New Surrey Mental Health and Substance Use Urgent Care Response Centre

Judy Darcy

FRASER Health is creating a new Mental Health and Substance Use Urgent Care Response Centre in Surrey. The centre will streamline access to mental health and substance use services and create clear pathways to care, including community appointments, short-stay community residential stabilization and hospital services, and substance use treatment.

The Surrey Mental Health and Substance Use Urgent Care Response Centre will be a welcoming, therapeutic environment located on the Surrey Memorial Hospital campus. It will provide rapid access to care by increasing access to psychiatrists, expanding community assessments to 18 hours / day seven days a week, and reducing wait times through same-day appointments. The centre will provide psychiatric assessments and crisis stabilization and support. Substance use clinicians working expanded hours will support people presenting with substance use concerns including accessing rapid induction to opioid agonist treatment (methadone and Suboxone).
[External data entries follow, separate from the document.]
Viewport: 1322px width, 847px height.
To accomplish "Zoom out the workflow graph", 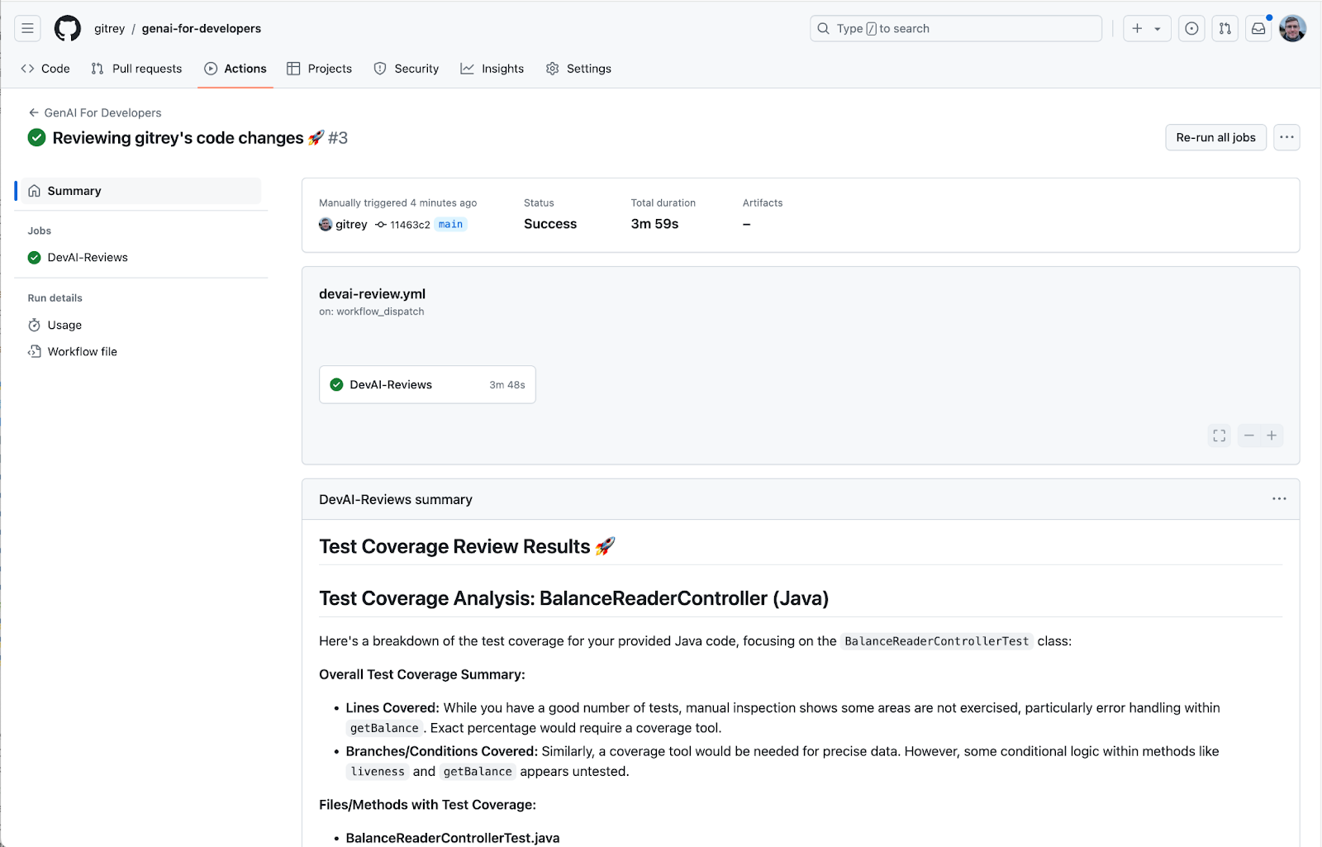I will (x=1249, y=435).
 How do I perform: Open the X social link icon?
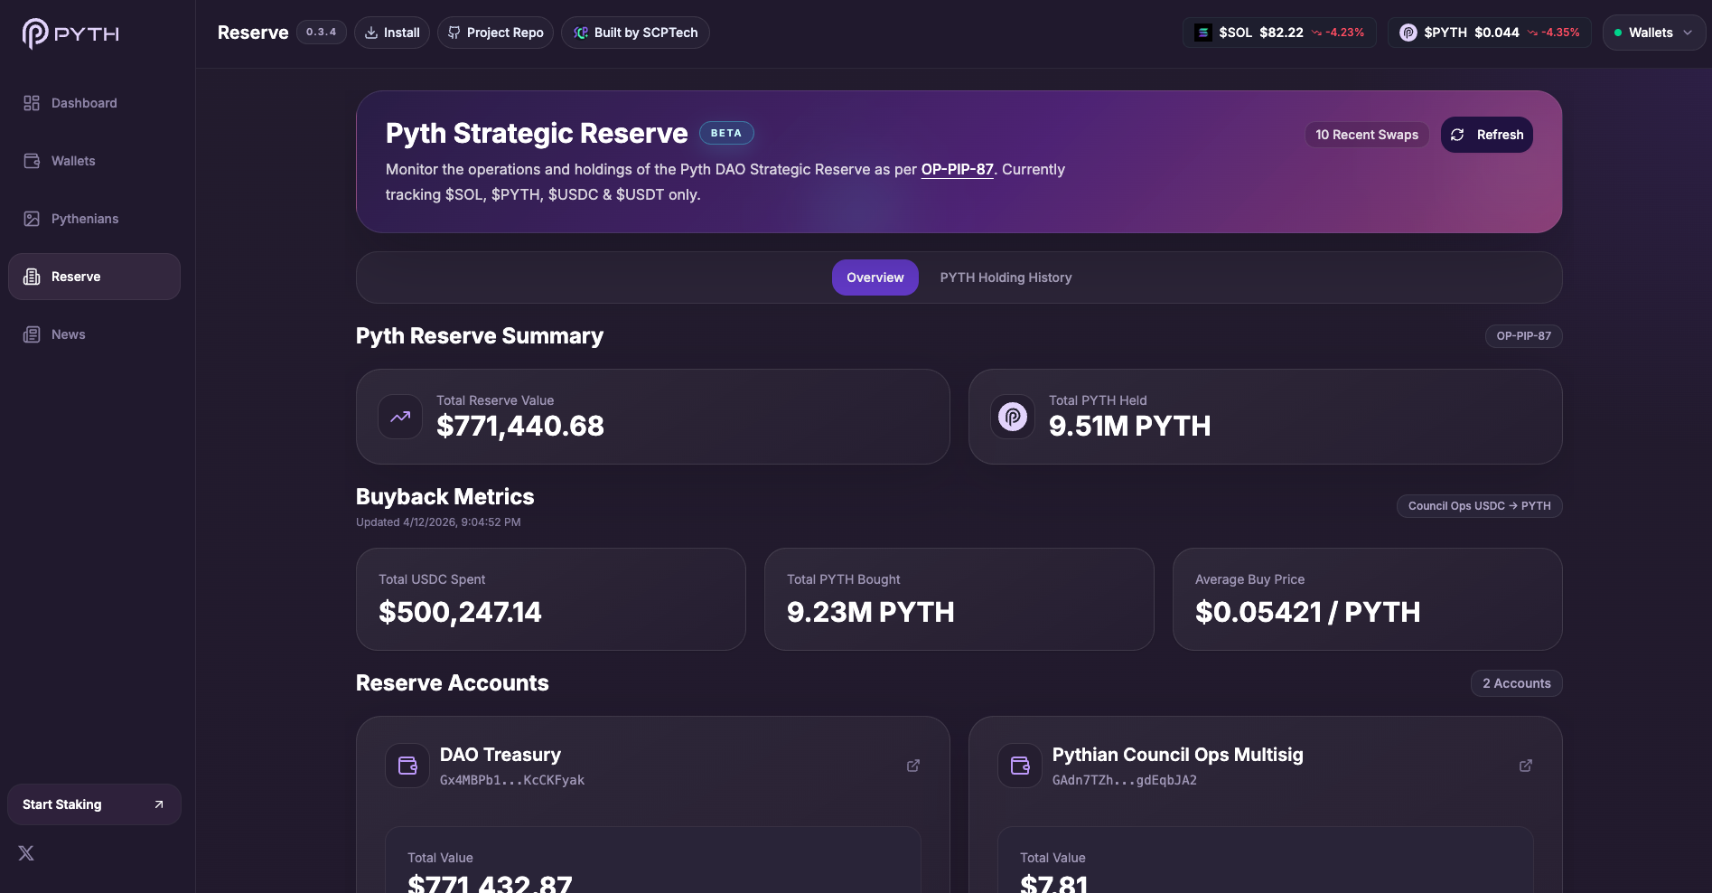point(26,853)
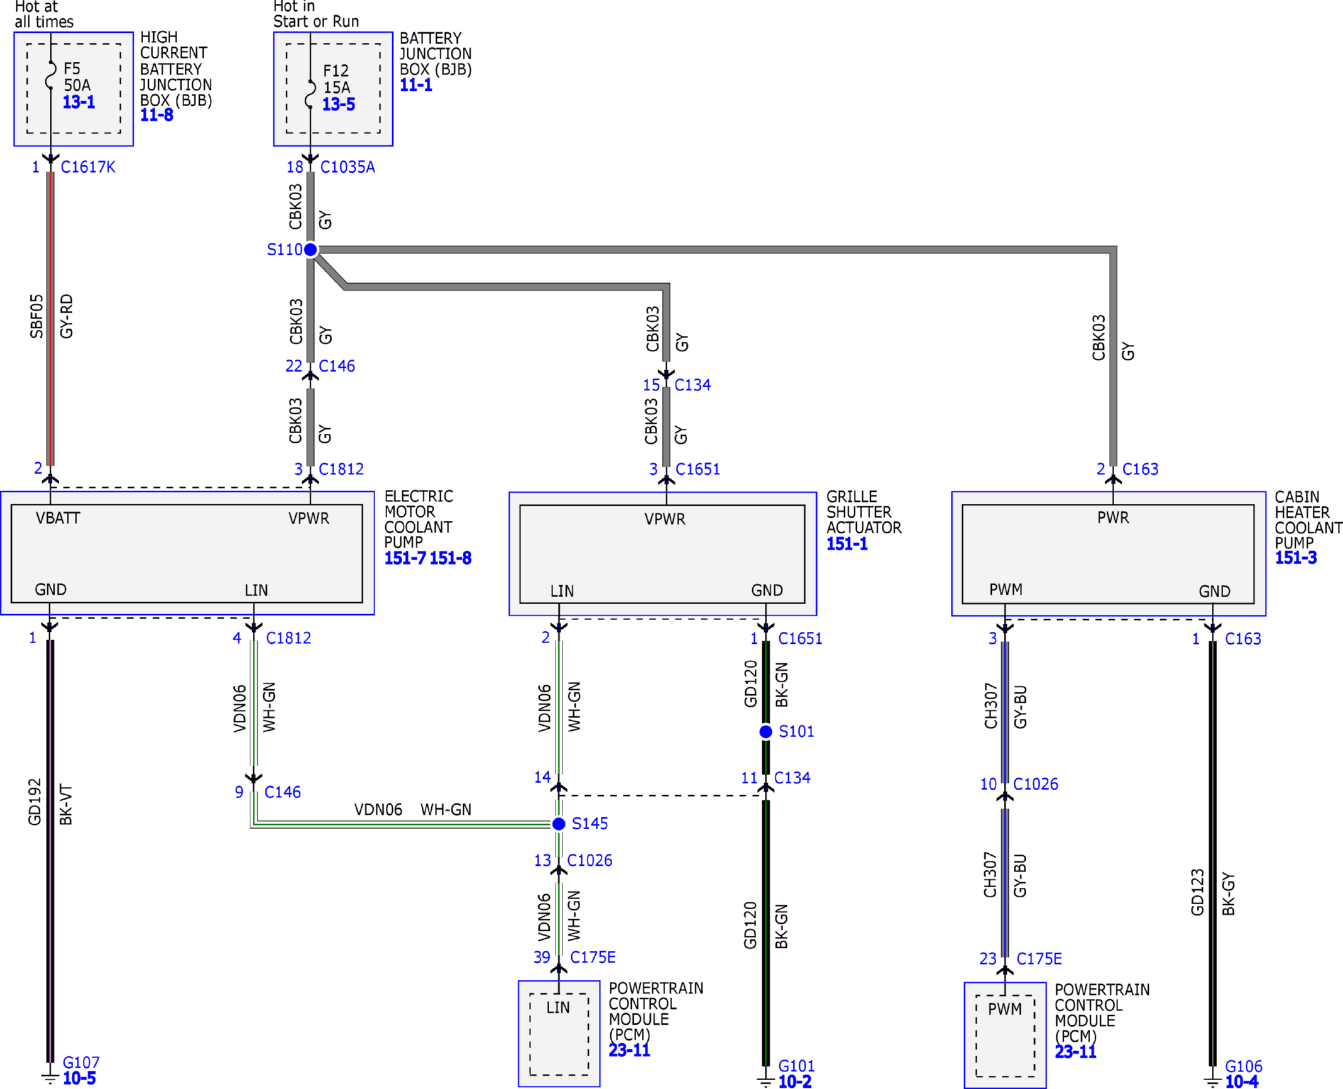Screen dimensions: 1343x1089
Task: Follow the 11-8 link for high current BJB
Action: (156, 115)
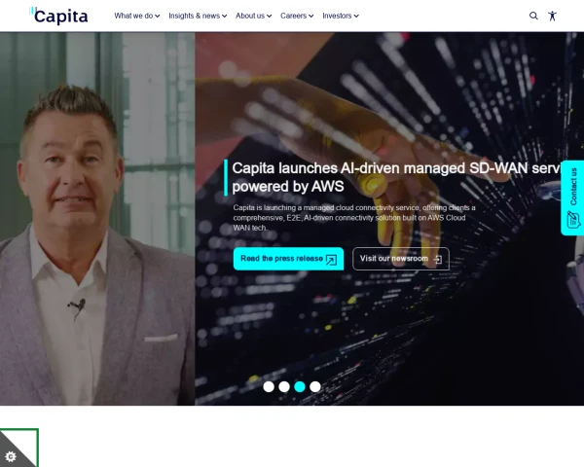Click Visit our newsroom button
The image size is (584, 467).
click(x=401, y=259)
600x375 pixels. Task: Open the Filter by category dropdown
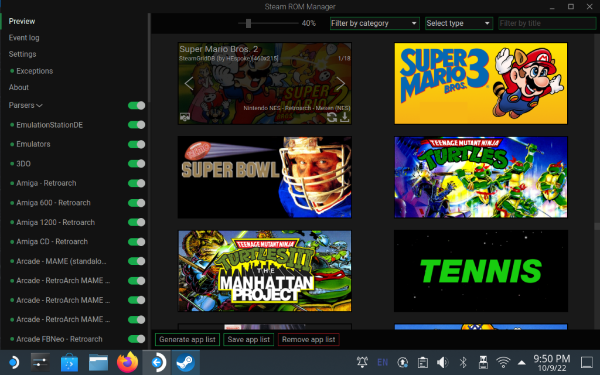pyautogui.click(x=374, y=23)
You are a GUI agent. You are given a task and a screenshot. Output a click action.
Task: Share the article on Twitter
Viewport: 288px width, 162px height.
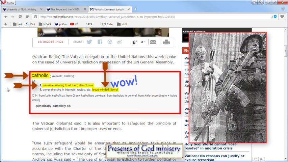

“We are committed to reshaping the way that mental health services are delivered in every region across the province,” said Judy Darcy, Minister for Mental Health and Addictions. “Making it easier for people who are struggling with urgent mental health or substance use issues to access services in one place means they can get the support they need faster and start their healing journey sooner.”

The centre will serve as a primary point of contact for people when they require urgent care but do not require hospitalization, eliminating the need for them to go to an emergency department. People can access the centre directly themselves, by referral from their family physician or if they are brought in by police or other first responders. Surrey Memorial Hospital’s Mental Health and Substance Use Zone saw more than 11,000 visits in 2016/17, representing a 16 per cent increase over the previous year. Based upon data, up to 75 percent of these patients could be better served in the new centre, leaving the Zone available for the most acutely ill individuals.

“With this new centre, people needing mental health care or support with substance use will have one access point to professionals who are specially trained to treat their needs and able to connect them to a host of services,” said Dr. Anson Koo, Regional Department Head and Program Medical Director for Mental Health and Substance Use at Fraser Health. “The service will also better support community physicians and first responders with real-time consultation when people are in crisis.”

In addition to in-person assessments, the specialists at the centre will use technology to provide advice to community physicians and first responders as required, allowing care to begin more quickly and sometimes managing a person’s care needs in the community, making a trip to a hospital unnecessary. The centre will be staffed with a multidisciplinary team comprised of psychiatrists, psychiatric nurses, substance use clinicians, nurses, social workers, clinical counsellors, mental health care workers, and occupational therapists.

By locating the centre on the Surrey Memorial Hospital campus, the service will be in close proximity to the emergency department and to public transit and patient parking, providing excellent accessibility. Planning is already underway for the new centre with plans to open in summer 2019.

The new centre supports the work of the Ministry of Health and the new Ministry of Mental Health and Addictions to combat the overdose crisis and save lives. The ministry is working with partners across sectors on a wide range of actions – spearheaded by the new provincial Overdose Emergency Response Centre – including increasing access to life-saving naloxone and opioid addiction treatments such as Suboxone, methadone and injectable hydromorphone, opening additional supervised consumption and overdose prevention sites, expanding access to drug checking services and proactively identifying and supporting people at risk of overdose into treatment.